🔐 OpenVPN transport

OpenVPN transport brings up an OpenVPN profile for the duration of a scan.

Use it only for authorized workflows and local profiles you control.

---

System backend requirement

OpenDoor does not bundle or install a VPN client. The OpenVPN transport starts the system OpenVPN CLI for the duration of the scan.

Cross-platform behavior:

OS	Requirement	Notes
macOS	OpenVPN CLI installed and reachable from PATH, or passed with --transport-bin	Common Homebrew paths are checked automatically: /opt/homebrew/sbin/openvpn, /usr/local/sbin/openvpn
Linux	openvpn package installed, or binary passed with --transport-bin	The process usually needs privileges to create TUN/TAP routes
Windows	OpenVPN Community client with openvpn.exe, or binary passed with --transport-bin	Run the terminal as Administrator when the profile needs route/TAP changes

If you use OpenVPN Connect, OpenVPN GUI, Tunnelblick, a corporate VPN agent, or another OS-level VPN app, start the VPN outside OpenDoor and run OpenDoor with the default direct transport.

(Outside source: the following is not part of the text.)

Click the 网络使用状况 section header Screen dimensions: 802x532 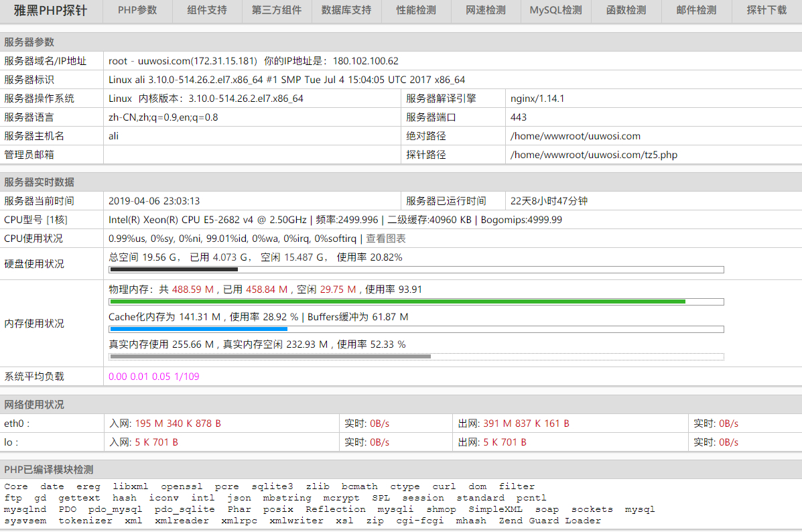[34, 405]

In that mode OpenDoor uses the already active system route.

---

Explicit executable path

Use --transport-bin when the executable is installed but not visible in PATH:

opendoor \
  --host https://example.com \
  --transport openvpn \
  --transport-profile ./profile.ovpn \
  --transport-bin /opt/homebrew/sbin/openvpn

Windows example:

opendoor `
  --host https://example.com `
  --transport openvpn `
  --transport-profile .\profile.ovpn `
  --transport-bin "C:\Program Files\OpenVPN\bin\openvpn.exe"

---

Basic usage

opendoor \
  --host https://example.com \
  --transport openvpn \
  --transport-profile ./profile.ovpn

---

Username/password auth

For OpenVPN profiles that require auth-user-pass, provide an auth file:

opendoor \
  --host https://example.com \
  --transport openvpn \
  --transport-profile ./profile.ovpn \
  --openvpn-auth ./auth.txt

Example auth.txt format:

username
password

Do not commit auth.txt.

---

Transport timeout

opendoor \
  --host https://example.com \
  --transport openvpn \
  --transport-profile ./profile.ovpn \
  --transport-timeout 60

---

Healthcheck

opendoor \
  --host https://example.com \
  --transport openvpn \
  --transport-profile ./profile.ovpn \
  --transport-healthcheck-url https://ifconfig.me

---

Multiple OpenVPN profiles

Create vpn-profiles.txt:

./vpn/profile-1.ovpn
./vpn/profile-2.ovpn
./vpn/profile-3.ovpn

Run:

opendoor \
  --hostlist targets.txt \
  --transport openvpn \
  --transport-profiles vpn-profiles.txt \
  --transport-rotate per-target

---

Example profile

Use placeholder examples only.

data/openvpn-profiles/example.ovpn

Never commit real OpenVPN profiles, private keys, or auth files.